■ TASKS TO COMPLETE:
a: From the excerpt on mixing, list in order the stages of the mixing sequence that the first post describes.
b: Rewrite the excerpt on mixing between "The order I" and "mono speaker checks.", inclusive, putting "earphones" wherever "headphones" appears.
c: Answer these questions from the excerpt on mixing:
(i) What problem between tracks does mono listening reveal?
(ii) In which monitoring mode does the first post's mixing order handle EQ and compression?
(iii) Which monitors do many professionals swear by?

■ EXCERPT TO READ:
┄┄┄┄┄┄┄┄┄┄┄┄┄┄┄┄┄┄┄┄

Panning while in mono is useful when you're trying to find a spot for an instrument that you've applied EQ and comp on already but is still buried in the mix. Monitoring in mono you'll hear that instrument suddenly pop out when you find it a good pan spot.

Mono also reveals phase issues between tracks. You'll hear something out of phase drop out (get weak) suddenly, or sometimes, completely disappear.

Mixing EDM music for club, if the mix is too stereo, the club mix will be bad. So mono listening can help with revealing that problem.

The order I use is 1. static mix (panning and volume balances only, in stereo monitoring), 2. phase corrections (stereo and mono listening), 3. EQ and compression (in mono). 4. Reverb and effects (in stereo). 5. Automation (in stereo).


----------



## waveheavy (Aug 21, 2015)

I know some mixers who can do productions on just headphones. But they've had a lot... of experience with and without them. Focal has a new headphone that makes it more possible.

One of the biggest problems with headphones only (other than problems others listed above), is it's almost impossible to tell how much reverb you're applying (even with the new Focal headphones it's still a problem).

But don't forget the "car check", boom box, ear buds, and mono speaker checks. 

I'm wary about bringing this up, but here goes. A set of monitors many professionals swear by are the Yamaha NS-10s. As far as sound goes, they sound crappy. They're heavy in the mid range, and the bass cuts off above 40Hz. If you've watched Dave Pensado's videos, those are the little speakers with white cones he used to have sitting on top of silver looking coffee cans.

The reason why they like the NS-10s is because they agree (most of them I've talked to anyway), that if... you can get a good sounding mix on those, then it will translate to everything else.

┄┄┄┄┄┄┄┄┄┄┄┄┄┄┄┄┄┄┄┄

■ PROVIDED DATA:
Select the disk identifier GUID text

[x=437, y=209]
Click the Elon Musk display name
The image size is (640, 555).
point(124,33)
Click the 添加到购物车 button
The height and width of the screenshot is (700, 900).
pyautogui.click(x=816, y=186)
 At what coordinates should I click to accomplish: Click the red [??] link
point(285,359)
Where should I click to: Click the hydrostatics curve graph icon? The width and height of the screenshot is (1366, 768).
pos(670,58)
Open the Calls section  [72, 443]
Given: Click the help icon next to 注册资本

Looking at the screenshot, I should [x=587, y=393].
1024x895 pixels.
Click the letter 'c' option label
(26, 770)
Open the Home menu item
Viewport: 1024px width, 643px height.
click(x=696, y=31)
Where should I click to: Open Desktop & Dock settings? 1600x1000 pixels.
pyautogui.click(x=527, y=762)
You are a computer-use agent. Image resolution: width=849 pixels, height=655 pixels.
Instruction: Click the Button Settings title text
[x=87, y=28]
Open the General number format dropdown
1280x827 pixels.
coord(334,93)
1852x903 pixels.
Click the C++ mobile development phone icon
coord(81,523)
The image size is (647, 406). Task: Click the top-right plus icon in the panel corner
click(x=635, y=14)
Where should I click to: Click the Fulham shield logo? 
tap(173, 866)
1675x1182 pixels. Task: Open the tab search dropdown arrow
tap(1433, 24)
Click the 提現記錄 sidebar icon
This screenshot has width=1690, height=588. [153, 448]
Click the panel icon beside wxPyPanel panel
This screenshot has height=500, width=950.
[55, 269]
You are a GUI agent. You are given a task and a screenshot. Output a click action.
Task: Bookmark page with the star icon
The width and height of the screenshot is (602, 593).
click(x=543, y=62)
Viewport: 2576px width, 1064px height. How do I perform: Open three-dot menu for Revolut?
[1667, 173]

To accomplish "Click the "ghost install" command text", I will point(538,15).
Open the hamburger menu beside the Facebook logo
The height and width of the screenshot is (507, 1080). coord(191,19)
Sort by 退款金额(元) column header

┄┄┄┄┄┄┄┄┄┄┄┄┄┄┄┄┄┄┄┄

■ RESULTS OF THE TASKS:
a:
1. Static mix (panning and volume balances only, in stereo monitoring)
2. Phase corrections (stereo and mono listening)
3. EQ and compression (in mono)
4. Reverb and effects (in stereo)
5. Automation (in stereo)

b:
The order I use is 1. static mix (panning and volume balances only, in stereo monitoring), 2. phase corrections (stereo and mono listening), 3. EQ and compression (in mono). 4. Reverb and effects (in stereo). 5. Automation (in stereo).


----------



## waveheavy (Aug 21, 2015)

I know some mixers who can do productions on just earphones. But they've had a lot... of experience with and without them. Focal has a new headphone that makes it more possible.

One of the biggest problems with earphones only (other than problems others listed above), is it's almost impossible to tell how much reverb you're applying (even with the new Focal earphones it's still a problem).

But don't forget the "car check", boom box, ear buds, and mono speaker checks.

c:
(i) Phase issues
(ii) Mono
(iii) The Yamaha NS-10s